Un ponte del primo maggio a Mentone all’insegna del mare e dello svago, per ripigliarci un po’… Mentre scendiamo dal Col di Tenda, intorno a noi si fa buio e il cd dei Noir Désir ci accompagna verso Ventimiglia. La bonus track è lunghissima, più di venti minuti; ci guida fino in Francia. Parla dell’Europa, del vecchio continente “putain autoritaire, aristocrate et libertaire”, erede delle Colonie, desideroso d’amnistia e d’amnesia per il suo passato (“de toutes façons il faut bien avancer” ).
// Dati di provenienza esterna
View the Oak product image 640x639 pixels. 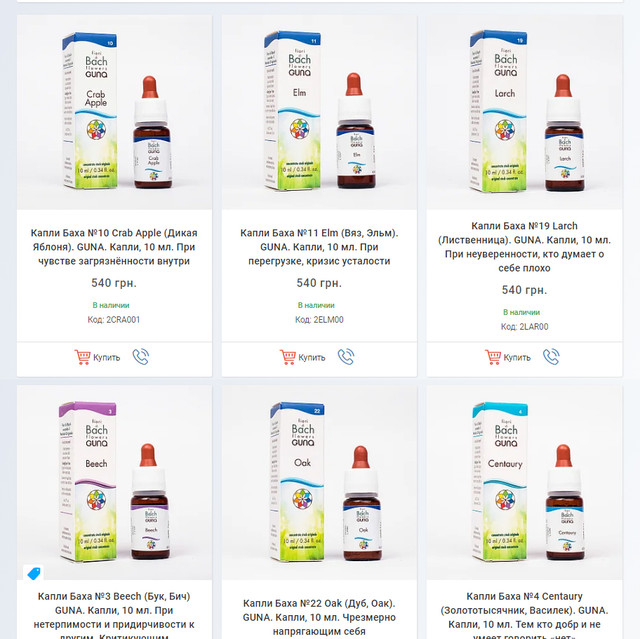point(319,482)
L’Europa dei tecnocrati, l’Europa di Bruxelles, di Schengen, di Strasburgo, di Maastricht, l’Europa dei Pil, dell’Ocse e del Gatt, l’Europa del mercato, dell’euro… L’Europa, l’Europa che scivola sotto le gomme della nostra auto, chilometro dopo chilometro, mentre la bonus track sembra infinita.
“Nous travaillons actuellement pour l’Europe…”
Mentone è un sogno colorato di case arroccate sul fianco del monte, tra l’azzurro del mare e il verde della macchia, più in alto. Troviamo bel tempo. Sono sfaccendato, scioperato, finalmente. Leggo libri gialli in francese, uno dietro l’altro. L’acqua è ancora fredda, nel mare, ma ci buttiamo lo stesso: il primo giorno è tremendo, sembra di essere alle prese con un torrente di montagna. Dopo è più semplice. Proviamo ad abbronzarci rapidamente senza scottarci: un’impresa.
Mentone è bella, è “il primo sorriso di Francia”, come recitava un cartello che ho letto qualche anno fa. Si viene dall’Italia attraverso il ponte Saint-Ludovic, situato proprio sul confine, tra la ex dogana italiana e la ex dogana francese.
Sul ponte, una targa ricorda che lì si è fermata, secondo le autorità pubbliche francesi, la nube radioattiva dell’incidente nucleare di Chernobyl, il 29 aprile 1986. Alla dogana. Una questione di documenti non in regola, suppongo.
È pomeriggio. Oltrepassiamo il ponte, in direzione Italia. Vogliamo andare al mare ai Balzi Rossi. Incontriamo per caso alcuni miei amici di Torino, che non vedo da molto tempo. Ci mettiamo d’accordo per andare al mare assieme, il giorno dopo. Intanto, Silvia e io proseguiamo per la spiaggia di roccia.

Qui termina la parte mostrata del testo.